EXERCISE OBJECTIVE: Put the rows from the line containing "Click the donate to faucet label" through the end of the rows into a JSON list of strings, one string per line with blank lines omitted and both ends included. Leave the pictures out of the answer.

## Start

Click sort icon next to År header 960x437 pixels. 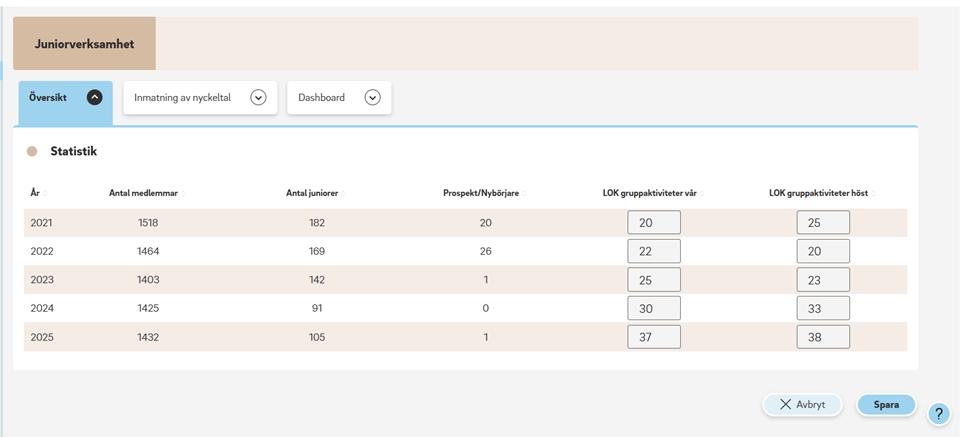click(45, 193)
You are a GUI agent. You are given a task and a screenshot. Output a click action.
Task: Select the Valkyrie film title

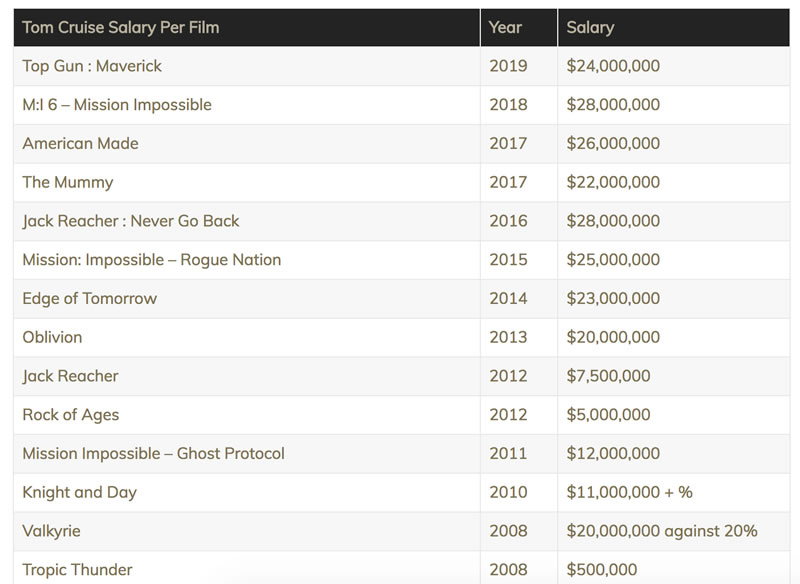pos(51,531)
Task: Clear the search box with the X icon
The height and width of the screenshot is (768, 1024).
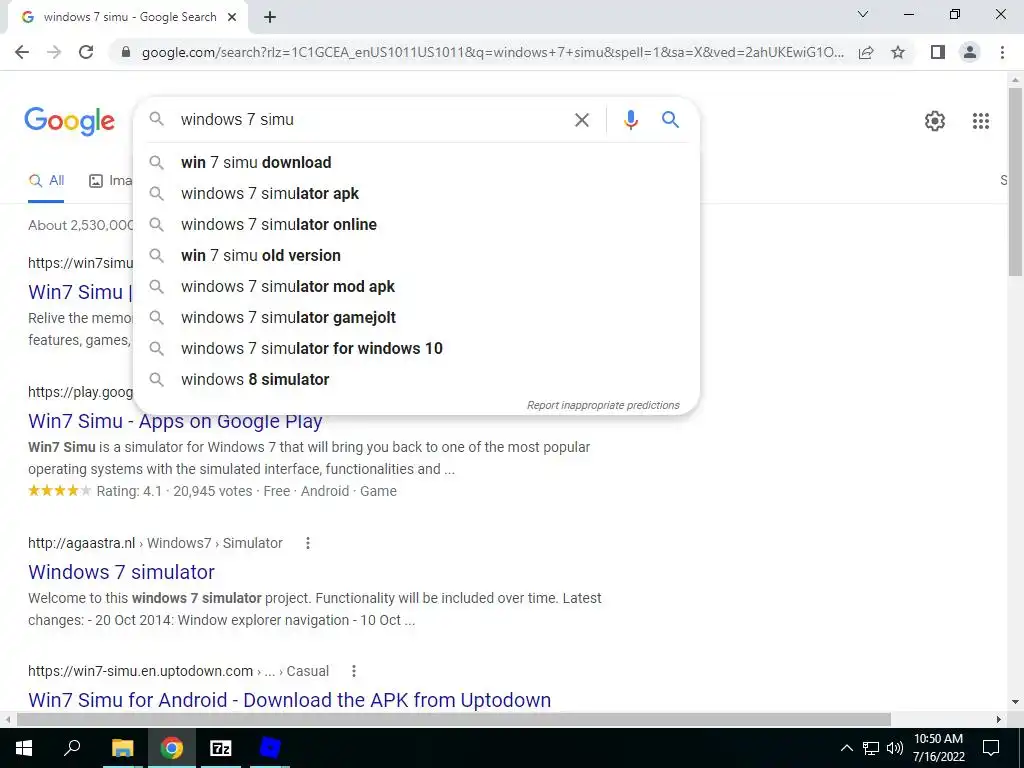Action: tap(581, 120)
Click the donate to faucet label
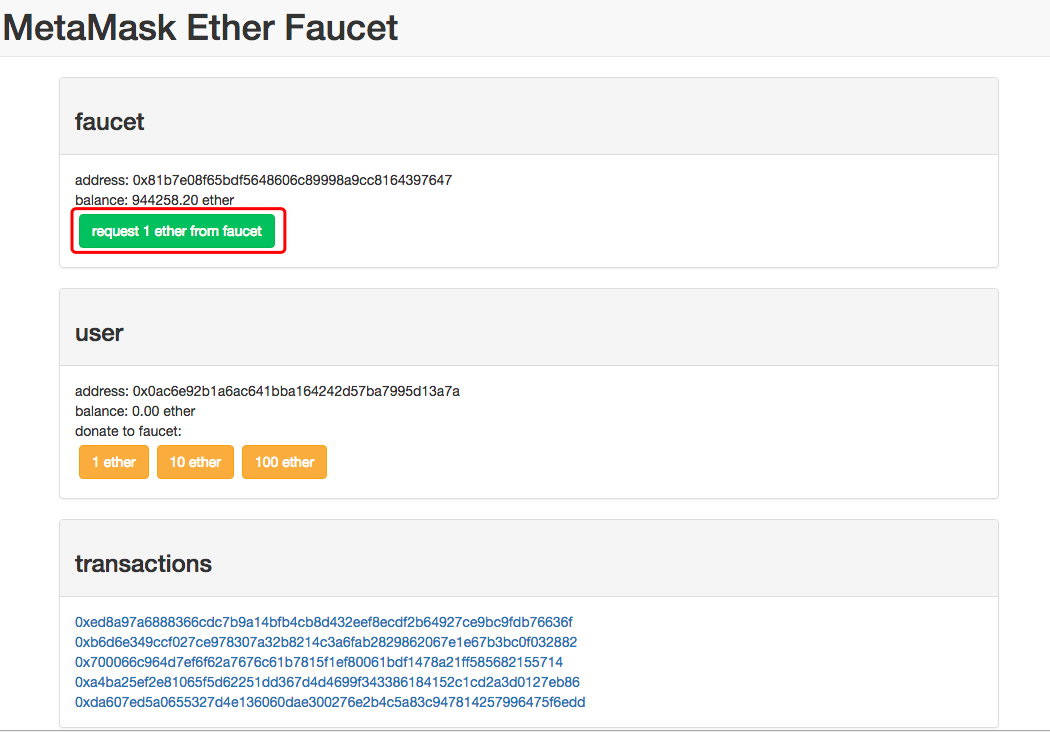Image resolution: width=1050 pixels, height=732 pixels. pos(128,431)
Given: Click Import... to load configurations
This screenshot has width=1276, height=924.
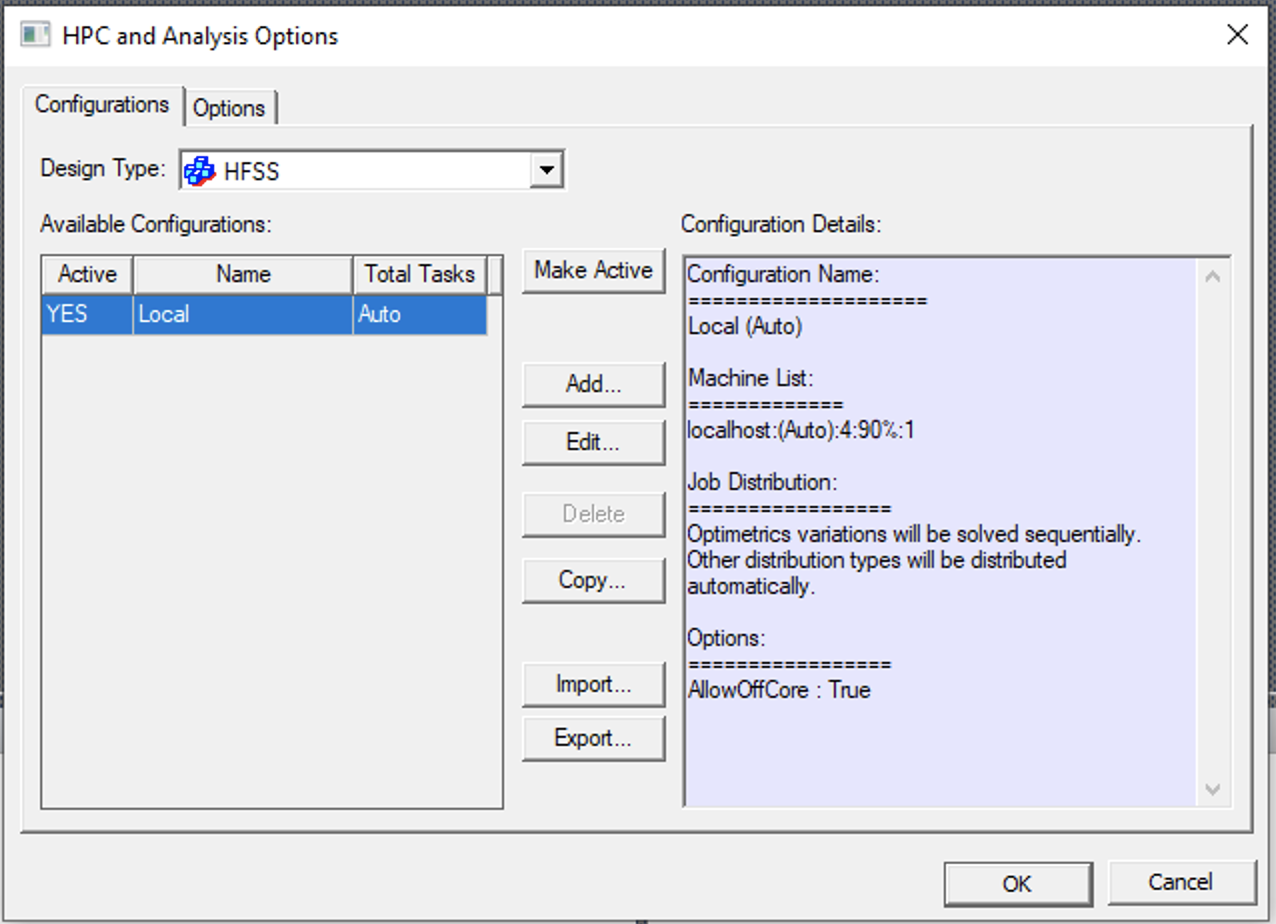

## End

RESULT BELOW:
[
  "Click the donate to faucet label",
  "Image resolution: width=1050 pixels, height=732 pixels. pos(128,431)",
  "Given: Click Import... to load configurations",
  "This screenshot has width=1276, height=924."
]